Review Materials
Glossary of Dramatic terms and Glossary flashcards
Interactive flashcards help students review their knowledge of approximately 200 terms.
Terms
Flashcards
F
- falling action
- the portion of a play’s structure, usually at or near the end, in which the complications of the rising action are untangled.
- farce
- a genre of fast-paced comedy characterized by rapid stage action, a series of misunderstandings, ludicrous characterizations, and physical humor. Farcical techniques were employed by Greek and Roman playwrights such as aristophanes and plautus, though the term farce itself was not used until the middle ages, when it came to refer to comic scenes inserted in church plays. The genre of farce flourished in medieval and Renaissance Europe, most notably in the comic improvisations of the commedia dell’arte. One of the most famous later writers of farce is the French playwright, Georges Feydeau (1862–1921).
- Federal Theater Project
- part of the Works Progress Administration enacted by President Franklin Roosevelt in 1935, the Federal Theater Project was a government program that created work for theater artists, writers, musicians, and arts practitioners during the Great Depression. The program was run by Hallie Flanagan (1890–1969), who had directed the Experimental Theatre at Vassar College. In the FTP, Flanagan created a forum for socially relevant theater, including the cultivation of new works and important revivals. Famous productions included Sinclair Lewis and John Moffitt’s It Can’t Happen Here and Orson Welles’ Macbeth. The FTP was also associated with “living newspapers,” multimedia theatrical productions that examined pressing social issues. The project ended in 1939 but laid the foundation for the regional theater movement in America.
- flat characters
- characters in a play, often but not always minor characters, who are relatively simple; who are presented as having few, though sometimes dominant, traits; and who thus do not change much in the course of a play. (See round characters.)
- foil
- originally, a layer of polished metal placed beneath a gem to accentuate its brilliance; when applied to drama, a character whose qualities or traits highlight those of another. In shakespeare’s hamlet, for instance, Laertes serves as a foil to Hamlet because both are put in the position of avenging a murdered father.
- folio
- a form of publication to create books of the largest format, comprised of large sheets of paper folded in half to create two leaves (folio is Latin for “leaves”), or four pages. shakespeare’s works were published posthumously in1623 in an edition now known as the First Folio. (See quarto.)
- foreshadowing
- any literary device that alludes to future occurrences in a story’s plot.
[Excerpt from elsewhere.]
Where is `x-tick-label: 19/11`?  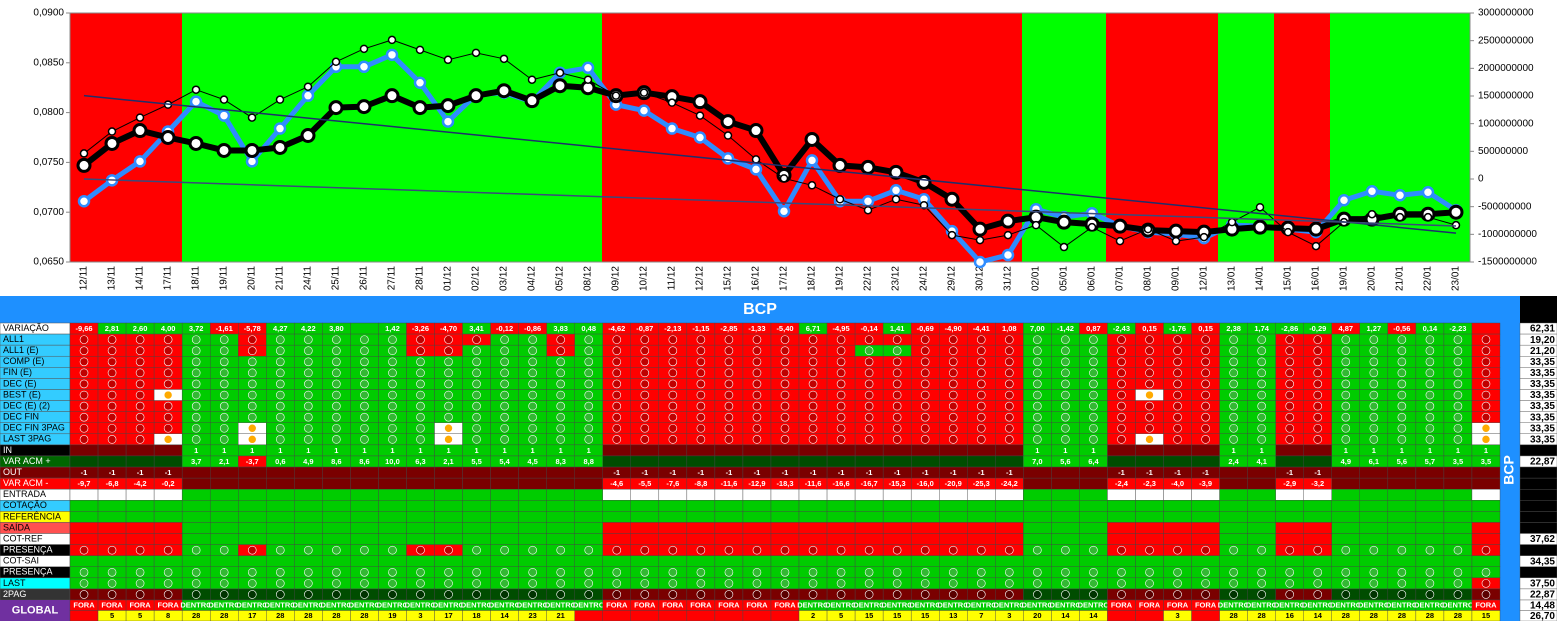 x-tick-label: 19/11 is located at coordinates (224, 278).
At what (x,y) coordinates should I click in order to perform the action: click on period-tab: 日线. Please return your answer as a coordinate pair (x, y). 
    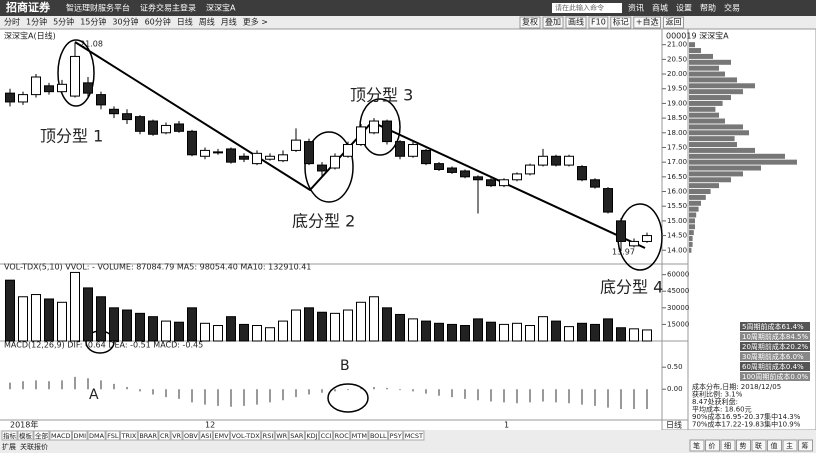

The use of symbolic imagery is commonly used to foreshadow events, as is the convention of narrative prophecy often employed by classical Greek dramatists.
- fourth wall
- theatrical term applied to the realist stage, where actors no longer played directly to the audience but instead focused on each other. In nineteenth-century England, the convention became increasingly popular and stage sets were designed to replicate a traditional room with three walls, the “fourth wall” (that is, the proscenium arch, or front of the stage) being open for observation of the action by the audience.
- futurism
- a theatrical movement conceived in 1909 by Filippo Tommaso Marinetti (1876–1944) that sought to transform humanity by rejecting the past and embracing the age of the machine. A typical futurist technique is the use of brief, simultaneous skits that depart from traditional modes of character development and often involve direct interaction or even confrontation with audience members. Futurist performances also utilized technology to create multimedia effects.